My immediate plan was to prepare for the first GLOK gigs, which had been put in the diary from March onwards. My GLOK live debut was due to be at an event called Music's not for everyone which was curated by Andrew Weatherall, and this was cancelled, not because of COVID, but because the great man tragically passed away at the start of the year. In fact his funeral was the very last time I saw people out and about, before lockdown started.

Mr Weatherall's passing was such a massive loss to music. Andrew was a titan of the musical culture I grew up with and definitely a hero of mine. It was sad to me on a personal level as well because we become friends a couple of years earlier, when he invited me down to his studio, ostensibly to buy a guitar off him. In the event, I ended up staying for upwards of 2 weeks, because when I plugged the guitar in to try it out, I ended up playing on something he was working on (a track he eventually titled Making Friends With The Invader - the guitar is a Vox Invader) and then another and another. These sessions, which took place in Summer 2018, were a fantastic memory that I will carry with me forever. Andrew had also become something of a mentor to GLOK and one of his last remixes, possibly his last one, was of a GLOK track called Cloud Cover. (check it on Bandcamp

As well as the Music's not for everyone gig, GLOK also had shows lined up at the Social, the Great Escape and Worlds Unknown. I was figuring out to convert my album Dissident into a live setting, when lockdown just obliterated all those plans. There was a GLOK remix album about to be released Dissident Remixed which ended up getting put back a few months due to COVID, that's now been released and has done really well. It's great - it includes that excellent Weatherall remix but also great mixes from Maps, Timothy Clerkin, Richard Sen, C.A.R. and many more.

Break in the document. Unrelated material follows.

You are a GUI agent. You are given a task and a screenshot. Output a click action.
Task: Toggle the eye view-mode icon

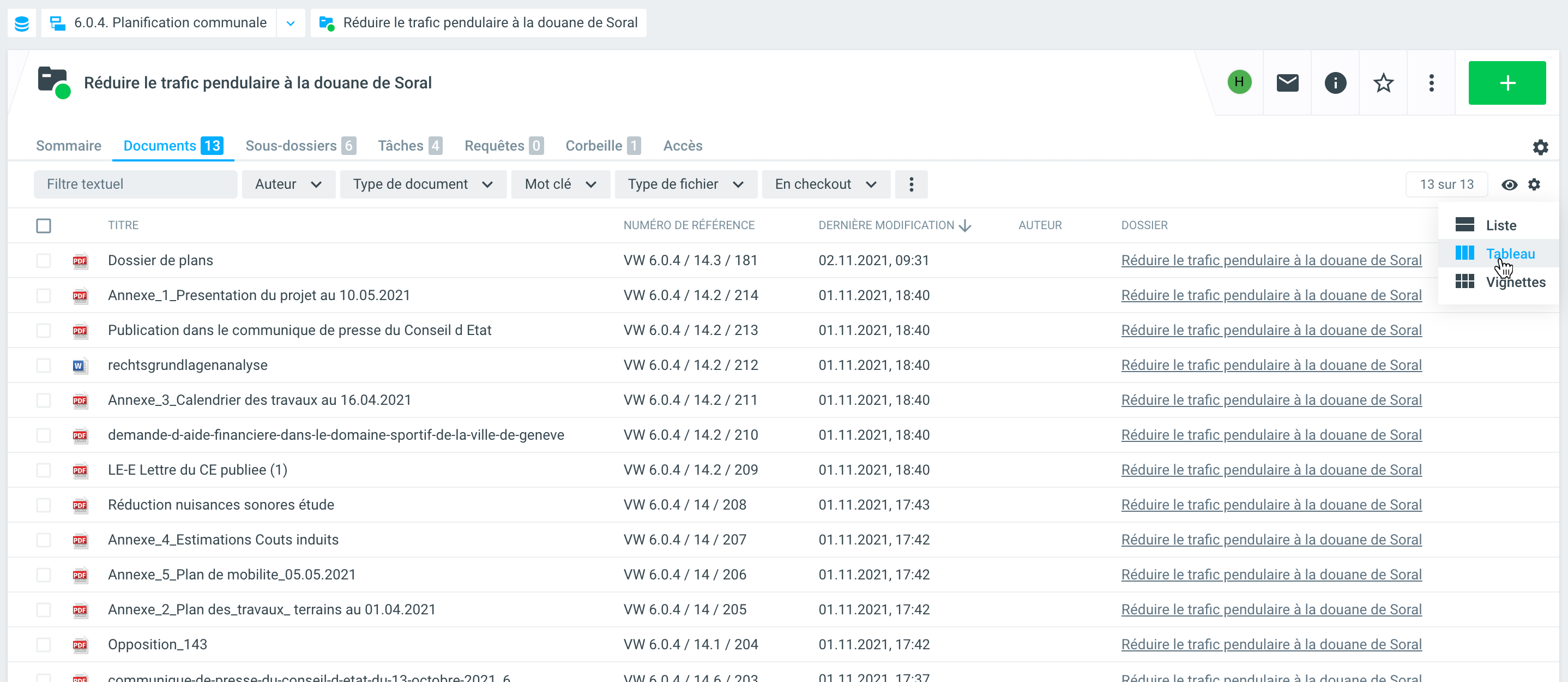pos(1509,184)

So no GLOK gigs, no GLOK remix album, no Ride festivals, lockdown left me with only one thing to work on, an EP which I'd planned to put out on Sonic Catherdral, to follow up a 7" I'd released in 2019 as part of their singles club. I was trying to figure out which songs to put on this 12", out of all the possible choices, and it was doing my head in until I had the idea to maybe expand it from 20 minutes to 40 and make it an album. The change from an EP to an album was a direct result of lockdown. That, and a shedload of DIY!

You've announced your solo album The View From Halfway Down is coming out in October. Did you set out to write a bunch of new songs or did it just happen?

For me it was more a question of track selection. I recorded a lot of tunes with Gem Archer at his stdio back at the start of 2016, directly following the death of David Bowie, and this album draws from that but also other bits and pieces. The songs on this album were mostly finished before all of this. It was mainly vocals and mixing that happened this year.

The lead single Love Comes In Waves is real melodic psychedelic pop. Did anything specifically influence the sound of the single or forthcoming album? What kind of stuff were you listening to?

The influences shine through as clear as day I think, it's the music everyone knows I'm into. The Beatles, Krautrock, Spacemen Three, The Stone Roses.

Would you like to play some solo shows when it is possible?

I'd like to, yeah. I'd like to play some Ride shows too! And some GLOK shows! I'm basically desperate to play a real gig again. Ride did an online gig the other day, and although it was great to do, it basically just highlighted everything that was missing from that moment. I miss our audience and I can't wait to get onstage on a real tour with Ride again. I feel cheated out of the end of our last tour, but hopefully we can pick up again where we left off when this is all over.

What can fans expect from the album?

It's a pretty humble affair. Around half of the tracks are instrumental, it's not so much of a "songwriter" album. It's more about a listening experience, I tried to make something that I'd want to listen to. It's pretty gentle most of the time, touches of psychedelia, I think it sounds great in the sun. Basically, if I've succeeded, it's the ideal shoegaze barbeque album.